• Objectif de la tâche:
Poursuivez, s'il vous plaît, l'article sur les propos d'Anton Krassovski à l'antenne de RT, à partir de sa dernière phrase.

• Texte fourni:

Meanwhile on Russia's state-funded RT, director of broadcasting Anton Krasovsky suggests drowning or burning Ukrainian children, makes hideous comments about the rapes by Russian soldiers in Ukraine, says Ukraine should not exist and Ukrainians who resist Russia should be shot. pic.twitter.com/BGIaBNok4v
— Julia Davis (@JuliaDavisNews) October 23, 2022
Le début de l'extrait vidéo n'est pas d'un meilleur ton. Sergueï Lukyanenko évoque les «mensonges», les «fantaisies grotesques» instillant l'idée que du viagra avait été distribué aux soldats russes en Ukraine. Anton Krassovski a tôt fait de rebondir sur les propos:
Dmytro Kuleba, ministre ukrainien des Affaires étrangères, a vivement fustigé la violente diatribe:
Le ministre ukrainien a également réclamé l'interdiction de la chaîne RT dans le monde entier. «C'est ce dont vous vous rendez complices en permettant à cette chaîne d'opérer dans votre pays», a-t-il encore mentionné.

• Enregistrements:
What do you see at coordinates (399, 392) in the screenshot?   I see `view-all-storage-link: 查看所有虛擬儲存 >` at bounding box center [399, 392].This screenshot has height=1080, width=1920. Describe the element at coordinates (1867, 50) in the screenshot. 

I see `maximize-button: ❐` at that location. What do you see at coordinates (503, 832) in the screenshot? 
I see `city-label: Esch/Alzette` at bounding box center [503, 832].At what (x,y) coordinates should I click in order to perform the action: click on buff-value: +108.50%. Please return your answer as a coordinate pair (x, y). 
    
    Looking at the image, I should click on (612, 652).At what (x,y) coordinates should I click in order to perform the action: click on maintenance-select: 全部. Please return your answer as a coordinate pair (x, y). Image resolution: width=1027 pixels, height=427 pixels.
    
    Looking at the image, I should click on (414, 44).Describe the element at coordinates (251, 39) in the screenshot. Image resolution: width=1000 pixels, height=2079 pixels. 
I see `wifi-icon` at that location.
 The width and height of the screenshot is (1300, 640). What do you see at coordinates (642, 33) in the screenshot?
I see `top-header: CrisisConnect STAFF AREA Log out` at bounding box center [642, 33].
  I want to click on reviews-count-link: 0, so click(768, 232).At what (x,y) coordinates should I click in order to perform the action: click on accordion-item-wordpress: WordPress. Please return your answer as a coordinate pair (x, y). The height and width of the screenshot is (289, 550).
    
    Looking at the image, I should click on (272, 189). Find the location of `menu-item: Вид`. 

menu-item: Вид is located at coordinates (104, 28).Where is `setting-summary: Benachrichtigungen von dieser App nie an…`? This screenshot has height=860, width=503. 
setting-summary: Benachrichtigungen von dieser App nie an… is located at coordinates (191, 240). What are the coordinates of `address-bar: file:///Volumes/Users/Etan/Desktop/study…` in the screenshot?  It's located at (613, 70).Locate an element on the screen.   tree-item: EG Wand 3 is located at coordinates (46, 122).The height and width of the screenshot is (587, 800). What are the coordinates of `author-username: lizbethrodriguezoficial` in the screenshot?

• Résultat:
Governments which still have not banned RT must watch this excerpt. This is what you side with if you allow RT to operate in your countries. Aggressive genocide incitement (we will put this person on trial for it), which has nothing to do with freedom of speech. Ban RT worldwide! https://t.co/xJC371rqyg
— Dmytro Kuleba (@DmytroKuleba) October 23, 2022
De son côté, la chaîne s'est désolidarisée des propos de son animateur vedette. Margarita Simonian, rédactrice en chef de RT, a annoncé dimanche la fin de sa collaboration avec Anton Krassovski sur Telegram.
La rédactrice en chef a également souhaité «aux enfants d'Ukraine, ainsi qu'aux enfants du Donbass et à tous les autres enfants» une fin rapide de la guerre afin que «chacun puisse à nouveau vivre et étudier en paix, dans la langue de son choix.»
L'extrait polémique a été supprimé de la chaîne. En sus de la suspension, un rapport a été ordonné pour faire toute la lumière sur les propos du journaliste.
Ce dernier s'est également fait épingler par Dmitry Savelyev, député de Russie unie. «La personne qui a prononcé des mots tels que "noyer et brûler des enfants", nous a, à mon avis, tous trahis, il a trahi la patrie (...)», a-t-il fait savoir publiquement sur la plateforme russe VK.
A la suite de ce retour de bâton, Anton Krassovski a saisi Telegram pour s'excuser du dérapage, chose qui arrive parfois «quand il se laisse trop emporter par l'émission». Il s'est dit gêné d'avoir laissé passer «(...) cette ligne à propos des enfants. Je présente mes excuses à Margarita, à tous ceux pour qui cela semblait sauvage, impensable et insurmontable. J'espère que vous me pardonnerez».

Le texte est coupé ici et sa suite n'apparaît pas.